Friday, December 13, 2013

What, then, shall we do?

Yesterday I was pondering the miserable state of the church in the west, and concluding that we are also at a low point in western culture generally, and I was thinking: what would our ecclesiastical forebears have done in this situation?  How would our forefathers have responded to the lack of evangelistic fruit which we have become used to?  What would they have done about the prevalence of sin in our lives and churches?  How would they have coped with the rapid move of general culture away from Christianity?

The lectionary directed me to Psalm 60, which is one of those Psalms we do nothing with.  If the heading is to be believed, it is a Psalm of David, written at a time of relative national faithfulness in Israel. Nevertheless, the theme is abandonment by God.  Verse 10 particularly struck me:

Have you not rejected us, O God?
You do not go forth, O God, with our armies.

Faced with national defeat, the people of God do not look to new strategies.  Neither do they settle down and accept the calamity as inevitable.  They look to God.  Specifically, the Psalm addresses the problem of his absence.

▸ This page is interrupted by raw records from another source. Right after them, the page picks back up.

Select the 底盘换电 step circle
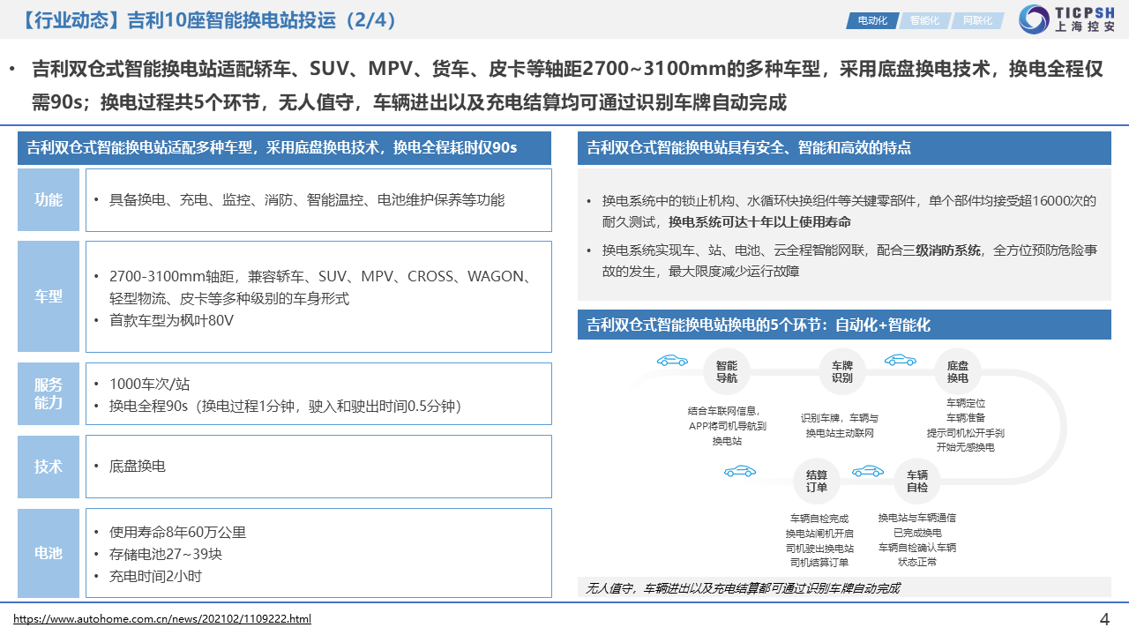This screenshot has width=1129, height=635. click(957, 371)
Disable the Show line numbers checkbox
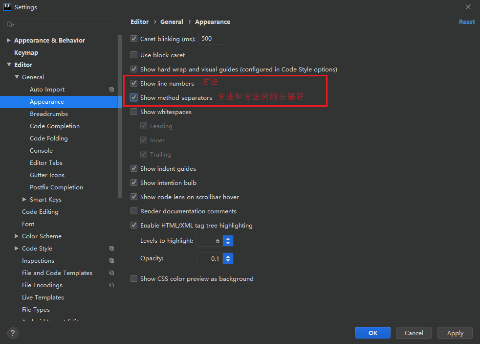Viewport: 480px width, 344px height. [x=134, y=84]
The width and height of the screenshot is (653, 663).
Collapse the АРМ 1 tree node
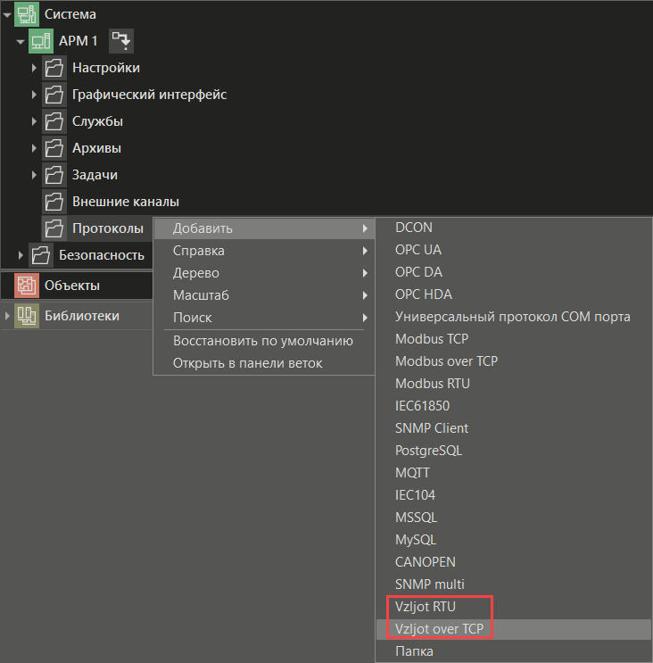(21, 41)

The logic of the Psalm works like this:
Major premise: we are losing this war.
(Assumed) minor premise: God does not lose.
Conclusion: God is not with us.

This logic leads to renewed prayer to God for his help and salvation.  This would only make sense as an 'application' if the Psalmist knew full well that God's abandonment of his people was not total, and the rest of the Psalm shows that clearly.  God has set up a banner and a refuge for those who fear him, even in the midst of apparent abandonment of his people.  Because of this, the response to God's rejection is not despair, but a renewed seeking of his face.  Only he can save.

Might we not conclude from our own situation that God is not going forth, as it were, with our armies?  I think our forebears would have concluded that God is not with us.  They would have held solemn days of humiliation and fasting.  They would have examined themselves to see what sin was holding back God's blessing (NB. examined themselves, not the surrounding culture).  They would have earnestly prayed for God's return to them in power.

What about us?

With God we shall do valiantly.  But do we even want to?

1 comment:

  1. This is really helpful. Thanks for your encouragement.